CGM devices are available free of charge to all Qatari citizens. CGM is offered to non-Qatari nationals for half the regular cost. The NDC-WWRC has arrangements with charitable organizations to cover the cost of the CGM for those who are unable to pay. Hence, since the time CGM was available in Qatar, all pregnant women with type 1 DM are offered to use it. Nevertheless, some women might still opt out. All women using CGM are also asked to measure capillary glucose seven times per day, before and 2 hours after each meal and at bedtime.
3. Results
3.1. Baseline characteristics of all patients
A total of 265 women were included in the analysis. The mean age was 29.4 ± 4.7 years and BMI was 27.2 ± 5.2 kg/m2. The majority were either overweight (N = 85, 32.8%) or obese (N = 77, 29.7%). Most women were Qataris (N = 133, 50.2%), followed by non-Qatari Arabs (N = 115, (43.4%). The mean duration of DM was 14.1 ± 7.2 years. The baseline HbA1c at the first-trimester visit was 63 ± 1 mmol/mol; only 76 (28.7%) women had HbA1c within the target (≤53 mmol/mol). A total of 92 (34.7%) women used CGM, while 173 (65.3%) used CBG throughout pregnancy ().

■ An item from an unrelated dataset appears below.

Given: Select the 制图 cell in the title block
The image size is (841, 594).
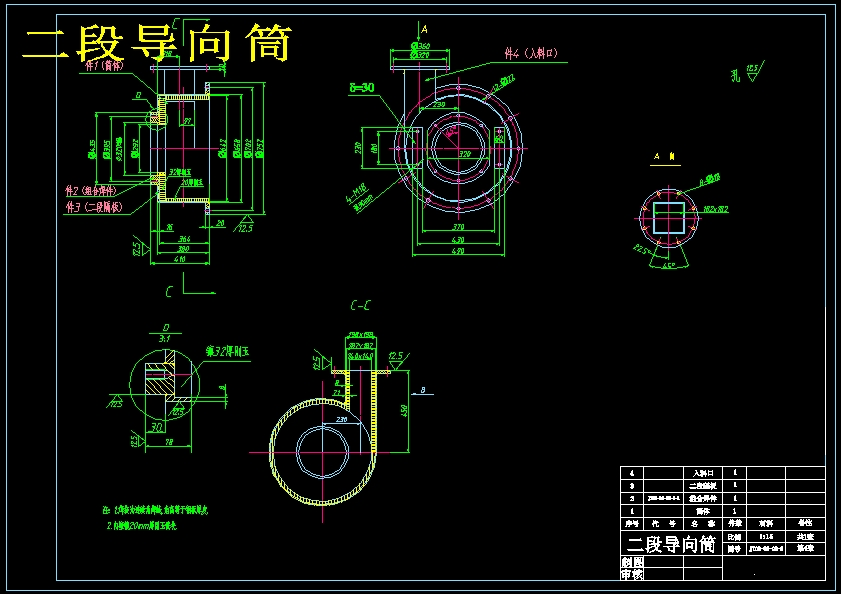Looking at the screenshot, I should (630, 561).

Table 1. Comparison of baseline characteristics in pregnant women with type 1 diabetes mellitus using CGM versus those not using CGM.
3.2. Comparison of women on CGM versus standard CBG monitoring
3.2.1. Comparison of baseline characteristics
More Qatari women were managed with CGM during pregnancy compared to non-Qatari Arabs or other ethnicities (67.4% vs. 30.4% vs. 2.2%, p < 0.001). More women in the CBG routine care group were overweight (38.7% vs. 22%, p 0.009). There were no statistically significant differences in age, DM duration, baseline HbA1c, and comorbid conditions between the two groups ().
3.2.2. Comparison of maternal outcomes
Compared to women managed with CBG, women using CGM had lower insulin requirements (1.02 ± 0.37 vs. 0.87 ± 0.04 units/kg, p = 0.01). Women on CGM had a higher proportion of C-section delivery than those without CGM (76.1% vs. 63%, p = 0.03). However, there was no statistically significant difference in the primary C-section rate (45.1% vs. 37.6%, p = 0.3). Both the CGM and CBG groups had a relatively good decline in HbA1c between initial and last values (12 ± 2 mmol/mol, p < 0.001 and 13 ± 1 mmol/mol, p < 0.001; respectively). There was no significant difference in the mean changes in HbA1c between the 1st trimester and 3rd trimester in women on CGM vs. CBG (). Last trimester HbA1c, proportion achieving the HbA1c target (≤6.5%), weekly and total GWG, PIH, PIT, preterm labor, and proportions of patients with excessive GWG did not differ between the two groups ().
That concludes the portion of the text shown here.